Many of the most important adaptation measures, such as coastal protection, stormwater networks, and urban greenery, are under public ownership. Public policy can shape how urban and infrastructure growth takes place and whether it locks in resilience or greater exposure.

Governments have levers that can be used to improve resilience across many fronts:

  • Planning and regulation. They can embed and enforce adaptation by integrating flood risk into land-use rules and zoning, incorporating heat projections into building codes, and strengthening worker protection in extreme heat. Some countries are already implementing this. For example, Singapore’s Green Mark prioritizes occupant health and urban heat island (UHI) mitigation. The framework incentivizes cool materials, extensive greenery, and smart technologies to enhance thermal comfort and mitigate UHIs.27 As another example, Singapore has designated 2026 the Year of Climate Adaptation, embedding its national commitment to prioritizing adaptation across heat, coastal and flood, and water and food resilience domains.28
  • Public infrastructure. Public infrastructure investment in areas such as coastal defenses, drainage and pumping networks, water storage, and urban cooling, such as shade and cooling shelters, has demonstrated significant benefits in several contexts. Given the long lifetimes of these assets, they are best designed for future climate conditions, through flexible or modular approaches that allow upgrades as risks evolve, and conservative design standards that account for uncertainty. Examples such as Singapore’s coastal protection program and Kuala Lumpur’s SMART tunnel (Stormwater Management and Road Tunnel) demonstrate what sustained public investment can achieve.29
  • Regional coordination. Governments can also strengthen regional coordination and data sharing, where a region’s risks need multiparty solutions. For example, water management along the Mekong River cannot be managed within national borders alone. The Mekong River Commission’s Data Portal and Climate Change Atlas, which provides hydrometeorological, water quality, and climate datasets across the Lower Mekong, demonstrates the kind of regional information infrastructure that shared risks demand.30
  • Enabling adaptation. Beyond coordination, governments could play an enabling role in supporting adaptation more broadly through subsidies, social protection, and community-level investments that vary widely across contexts.

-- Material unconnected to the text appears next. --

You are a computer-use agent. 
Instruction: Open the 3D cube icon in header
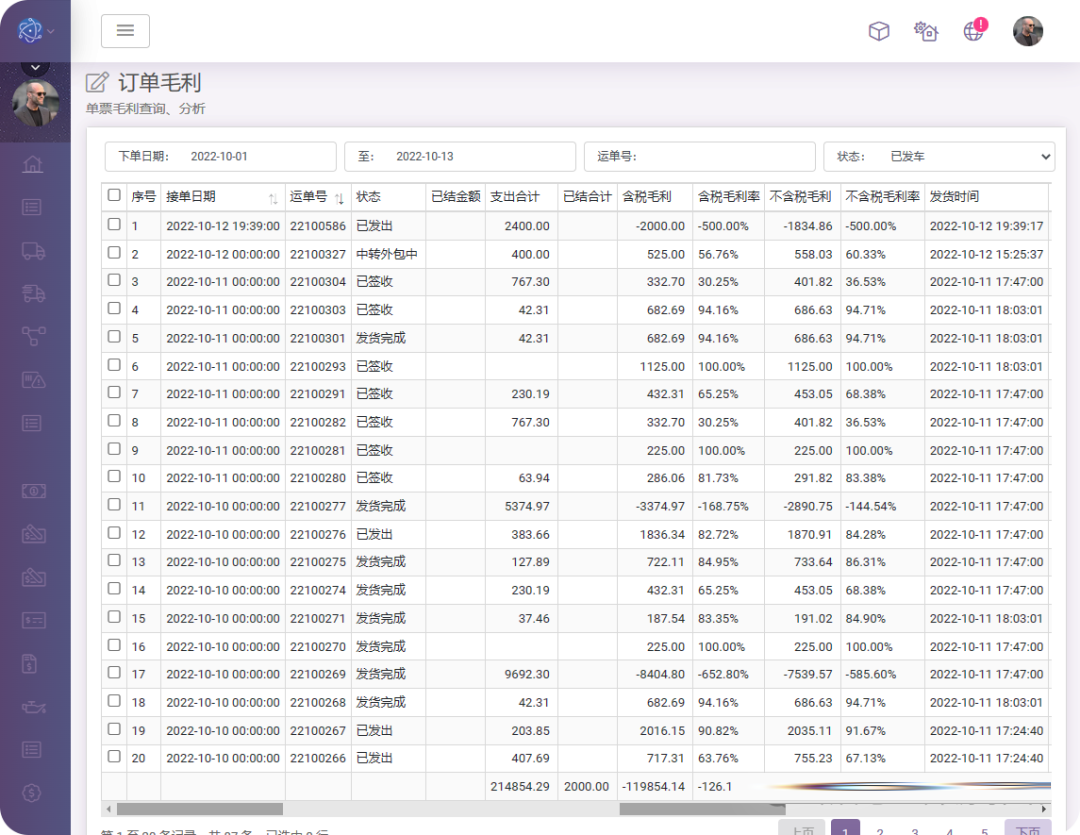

The economics of adaptation in Southeast Asia are compelling—more than 80 percent of required spending would likely go toward measures that deliver benefits more than three times their cost.

The window to act is open, but it is important to take advantage of it now. Much of the region’s infrastructure, housing, and industrial capacity is yet to be built, creating a rare opportunity to embed resilience from the start rather than retrofit it later.

Ultimately, adaptation is not just about managing risk. It is about safeguarding the productivity, communities, and assets that underpin Southeast Asia’s prosperity, ensuring that the next chapter of growth is built on stable foundations. As climate hazards intensify across the region, embedding resilience may prove to be a no-regret strategy for infrastructure development in the coming decades.